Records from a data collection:

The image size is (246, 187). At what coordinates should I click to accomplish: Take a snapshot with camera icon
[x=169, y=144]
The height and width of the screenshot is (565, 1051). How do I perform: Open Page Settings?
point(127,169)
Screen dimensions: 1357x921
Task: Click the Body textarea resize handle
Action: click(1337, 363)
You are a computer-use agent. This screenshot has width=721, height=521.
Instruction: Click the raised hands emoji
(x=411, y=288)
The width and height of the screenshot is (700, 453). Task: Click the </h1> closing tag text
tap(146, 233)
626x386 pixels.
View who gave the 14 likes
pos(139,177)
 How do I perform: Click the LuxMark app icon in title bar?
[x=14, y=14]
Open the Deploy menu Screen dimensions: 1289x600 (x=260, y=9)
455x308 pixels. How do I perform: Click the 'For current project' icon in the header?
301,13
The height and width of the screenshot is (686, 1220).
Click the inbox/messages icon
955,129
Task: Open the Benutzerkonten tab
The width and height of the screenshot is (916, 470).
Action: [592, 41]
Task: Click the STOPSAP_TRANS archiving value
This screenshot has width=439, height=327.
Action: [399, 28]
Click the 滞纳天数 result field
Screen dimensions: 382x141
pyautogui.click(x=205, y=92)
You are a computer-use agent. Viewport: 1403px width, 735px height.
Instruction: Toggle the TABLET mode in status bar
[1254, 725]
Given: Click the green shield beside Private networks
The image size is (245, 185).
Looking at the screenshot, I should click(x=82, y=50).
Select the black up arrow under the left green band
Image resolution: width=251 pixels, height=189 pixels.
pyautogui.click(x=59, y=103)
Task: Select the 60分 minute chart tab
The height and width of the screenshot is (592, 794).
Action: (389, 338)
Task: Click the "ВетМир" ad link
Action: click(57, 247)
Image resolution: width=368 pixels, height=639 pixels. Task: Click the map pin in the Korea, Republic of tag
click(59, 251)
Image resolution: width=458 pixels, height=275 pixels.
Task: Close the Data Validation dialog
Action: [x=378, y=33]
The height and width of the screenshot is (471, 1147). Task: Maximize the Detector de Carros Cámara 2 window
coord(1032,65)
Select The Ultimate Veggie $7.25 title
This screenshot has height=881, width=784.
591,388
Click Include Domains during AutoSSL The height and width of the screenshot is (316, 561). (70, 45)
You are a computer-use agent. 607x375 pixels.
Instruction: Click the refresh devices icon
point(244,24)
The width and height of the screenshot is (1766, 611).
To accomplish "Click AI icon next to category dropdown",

EXERCISE DETAILS: Extract every line from the one containing "The height and width of the screenshot is (592, 794)." to the end of the entries, including both of those lines, exactly as given and with nothing added.

SOLUTION FOR THIS EXERCISE:
The height and width of the screenshot is (592, 794).
Action: (389, 338)
Task: Click the "ВетМир" ad link
Action: click(57, 247)
Image resolution: width=368 pixels, height=639 pixels. Task: Click the map pin in the Korea, Republic of tag
click(59, 251)
Image resolution: width=458 pixels, height=275 pixels.
Task: Close the Data Validation dialog
Action: [x=378, y=33]
The height and width of the screenshot is (471, 1147). Task: Maximize the Detector de Carros Cámara 2 window
coord(1032,65)
Select The Ultimate Veggie $7.25 title
This screenshot has height=881, width=784.
591,388
Click Include Domains during AutoSSL The height and width of the screenshot is (316, 561). (70, 45)
You are a computer-use agent. 607x375 pixels.
Instruction: Click the refresh devices icon
point(244,24)
The width and height of the screenshot is (1766, 611).
To accomplish "Click AI icon next to category dropdown",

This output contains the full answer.